Three-quarters of Ontarians wrongly believe that the title ‘financial advisor’ is currently regulated and requires some form of professional accreditation, according to survey findings released Oct. 25 by Advocis, the Financial Advisors Association of Canada.
The association says that due to this false belief, “investors are at significant risk of not only receiving poor advice, but also falling victim to unscrupulous actors posing as legitimate advisors.”
A license is required to sell financial products in Canada, however there is no minimum education requirement to provide financial advice, notes Advocis.
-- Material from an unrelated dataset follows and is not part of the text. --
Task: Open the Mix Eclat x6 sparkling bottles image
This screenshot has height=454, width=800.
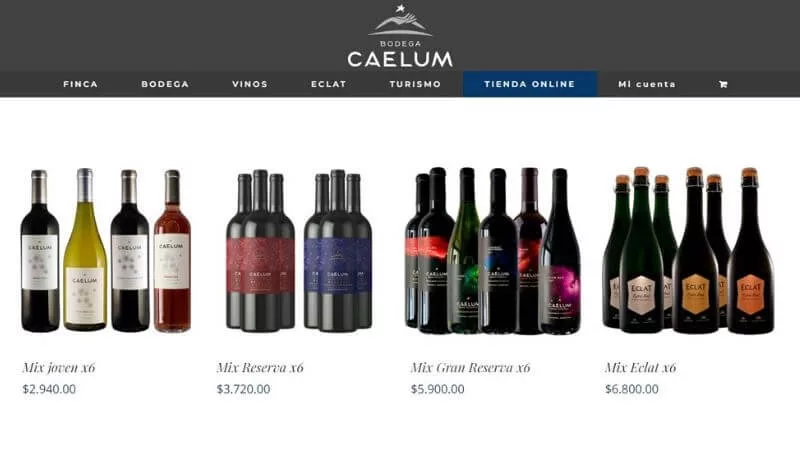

The survey of 1500 Ontarians, conducted by Abacus Data in September and October, found only 24 per cent of respondents were aware that anyone can legally call themselves a financial advisor. Younger people (ages 18-30) and those with lower incomes, placed the highest levels of trust in the financial advisor title.
A tremendous amount of misplaced trust
“For years, we’ve recognized the dangers that lack of title protection presents for the financial wellbeing of hard-working families seeking professional financial advice, said Advocis CEO and President, Greg Pollock. “This survey proves there is a tremendous amount of misplaced trust in the market, and reinforces just how badly new regulations are needed to protect the public.”
Because of the lack of regulation, there is no single registry or database where an investor can go to verify their advisor's credentials and disciplinary history, notes Advocis. There are also no consistent continuing-education requirements.
Advocis is calling on Ontario’s new government to take action. “All Ontarians deserve to know their money is in the hands of true professionals, who are qualified to help them meet their financial goals,” concluded Pollock. “The time has come to legally recognize the provision of financial advice as a profession and to oversee financial advisors as we do all other professionals who provide essential advice and services.”